# Stated problem
Rewrite the lines below, replacing "image" with "screenshot" and leaving everything else unchanged. Omit the pictures from your answer.

# Information shown
===

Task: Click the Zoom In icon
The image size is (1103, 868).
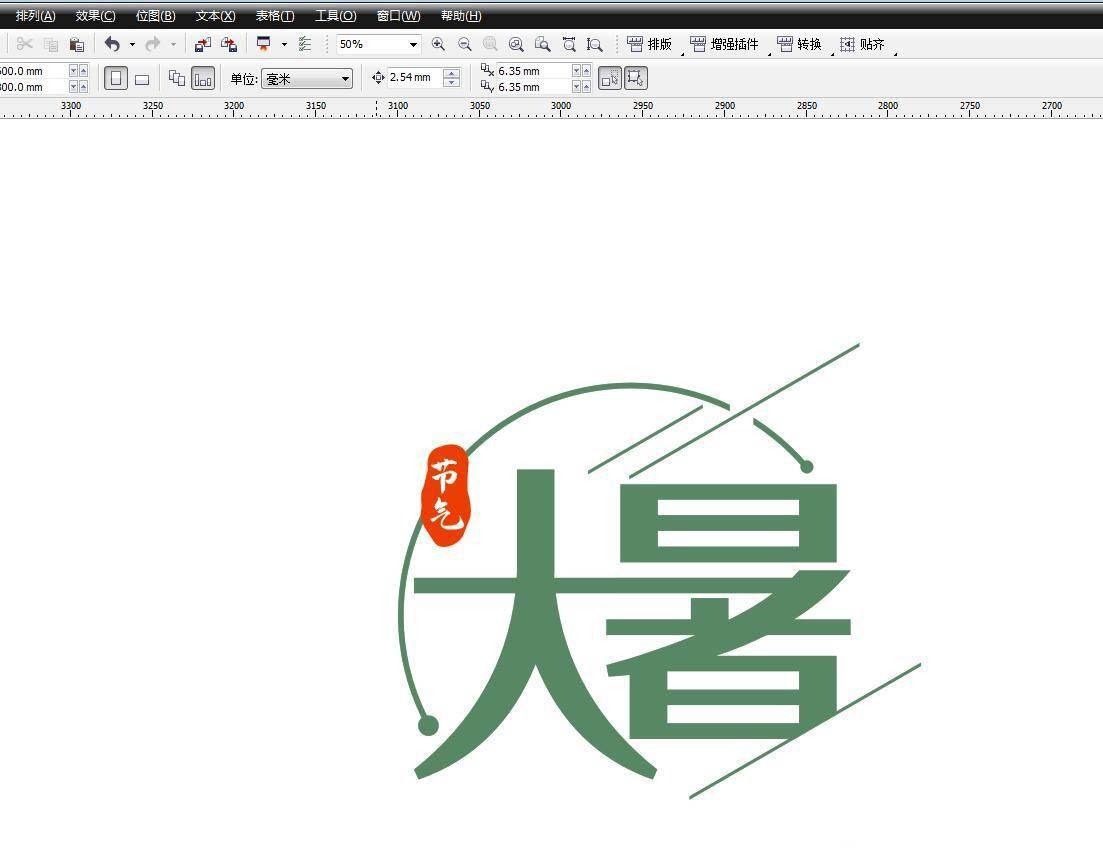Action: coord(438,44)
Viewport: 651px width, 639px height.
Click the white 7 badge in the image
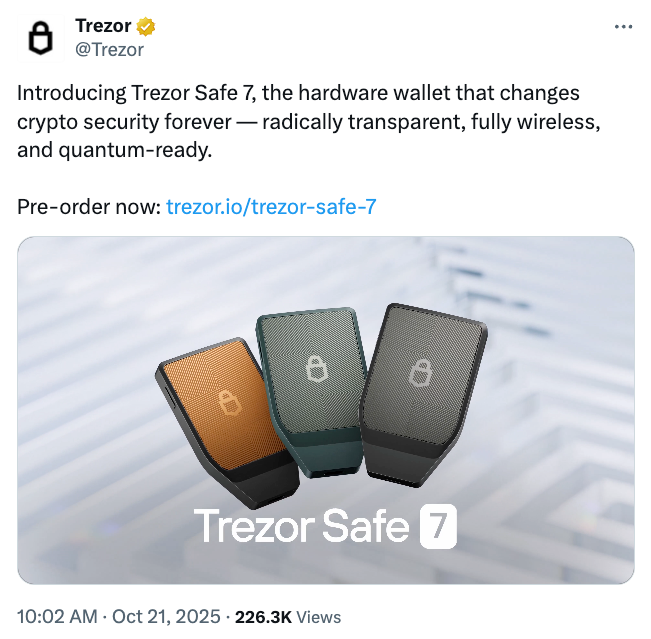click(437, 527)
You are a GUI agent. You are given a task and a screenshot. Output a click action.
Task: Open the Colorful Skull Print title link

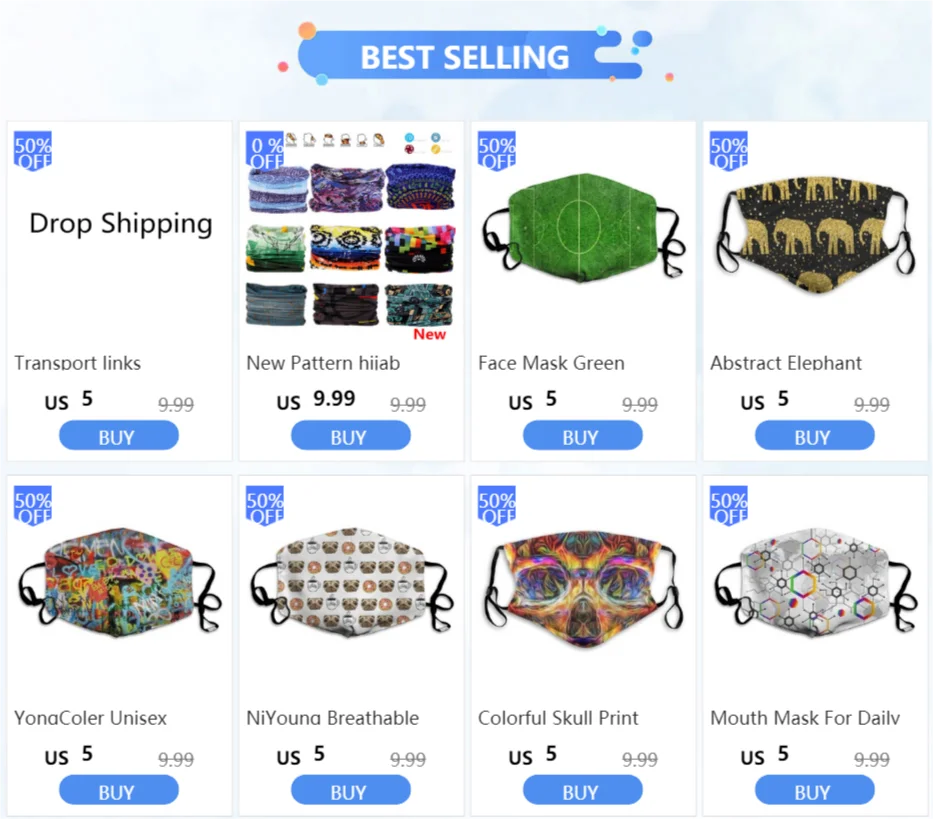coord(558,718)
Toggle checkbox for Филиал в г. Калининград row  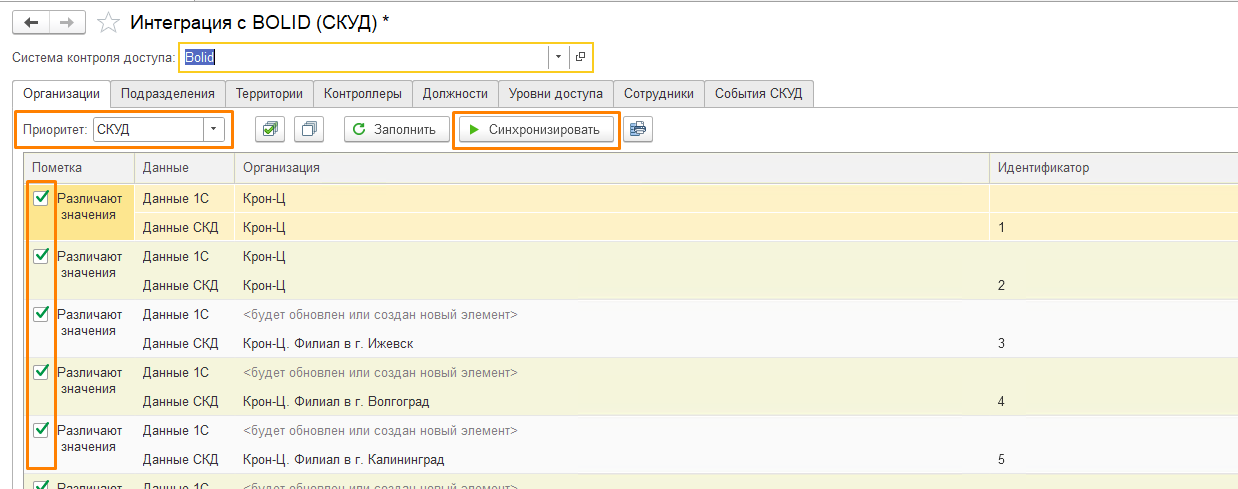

===

# Finished task
Task: Click the Zoom In icon
The screenshot size is (1103, 868).
Action: coord(438,44)
Viewport: 651px width, 639px height.
Click the white 7 badge in the screenshot
click(437, 527)
You are a GUI agent. You are given a task and a screenshot. Output a click action.
Task: Open the Colorful Skull Print title link

coord(558,718)
Toggle checkbox for Филиал в г. Калининград row  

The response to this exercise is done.